Little Old Lady out Shopping – photo from pixabay.com
That has set me thinking about old people and an experiment I have in mind. We have an endless supply of them, so if we lose a few along the way I don’t suppose it will matter. Well, it will matter to them, but it won’t matter to me.
My idea is to fit Mobility Scooters with defibrillators wired into the horns. Sound your horn at me and you will get a high voltage reminder about courteous driving.
OK, it might see one or two of them off, but in conservation terms they are of Least Concern so it’s not like losing a Black-Footed Ferret or an Orangutan.
This way we can teach the drivers better road manners and, in all probability, liven some of them up. The unlucky few who can’t cope with 1,000 volts will serve as an example to anyone else who wants to run me down on the footpath.
(Two cautionary notes before any elderly readers get upset – I’m old too. I’m officially old enough for free prescriptions and tonight, at the pharmacy I wasn’t quizzed as to whether I had to pay for prescriptions. Though I’m not yet old enough to spread terror on the footpaths in a mobility scooter.
And two, a serious point – I was once rammed in the back of my legs by someone driving one of these scooters in a Supermarket. They need tests and they need insurance! And I need protection.)
I was once run into twice by the same person. 🙂
With your liberal gun laws are you not at least allowed to shoot their tyres out for a second offence? It must have been a severe test of your patience.
Love your observations! My husband drives one of these scooters, and I agree with every word you wrote.
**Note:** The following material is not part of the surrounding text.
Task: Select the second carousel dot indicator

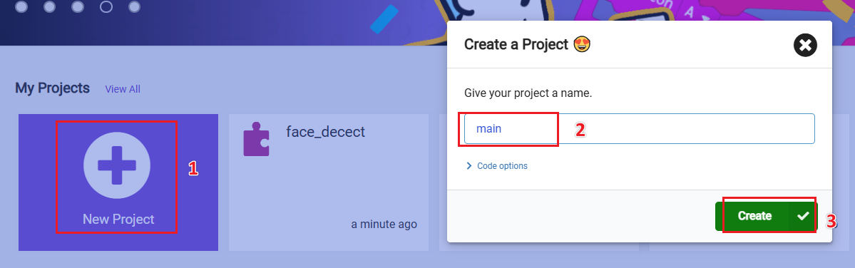Action: 50,7
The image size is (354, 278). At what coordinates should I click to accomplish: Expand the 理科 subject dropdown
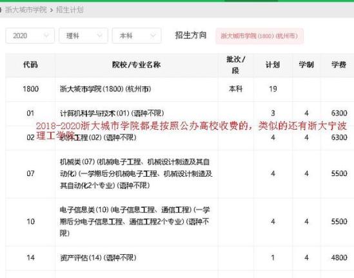tap(83, 35)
When you set up a test group, I’ll sign him up 🙂
Thank you – getting volunteers was likely to be a stumbling block but you have solved part of the problem. 🙂
Oh my goodness, you are indeed on a rant! But it gave me my second belly laugh of the day and I do admit that people on scooters honking are indeed rude and should be put out in traffic to learn their lesson. Or have their batteries run down.
Yes, a Battery Flattening Ray would be useful invention. 🙂
This, ahem, is a problem we don’t have in Maine. At least not in the hinterlands, which is pretty much everywhere in Maine. 😉
Is that a lack of scooters or a lack of old people?
Lots and lots of old people. Not many scooters.
You’d have thought the cold winters would keep numbers down. I suppose it just makes them tougher. 🙂
I had no idea about free prescriptions after a certain age. If I can hold out with all my ailments for another ten years, maybe I can everything sorted then for free!
I was amazed when I reached 60, I hadn’t realised there was a good side to getting old. 🙂
😊
Excellent observations and solutions!
Thank you. I would like to think that after my death (under the wheels of a mobility scooter in all probability) my scheme will live on.
One of my bugbears is the people who drag wheelie bags across your feet; then there’s the man who, with flags and other stuff fluttering aloft on poles, rides his mobility scooter along the A35 in the road
Both good points, well made. We used to have a man that drove one on the road with grey weather covers – on a dull, rainy day it was almost impossible to see,
These scooters can fairly nip along. Maybe pedestrians need wing mirrors.
A good point – and a useful Christmas gift for those of us who have trouble saying anything other than “books” when asked.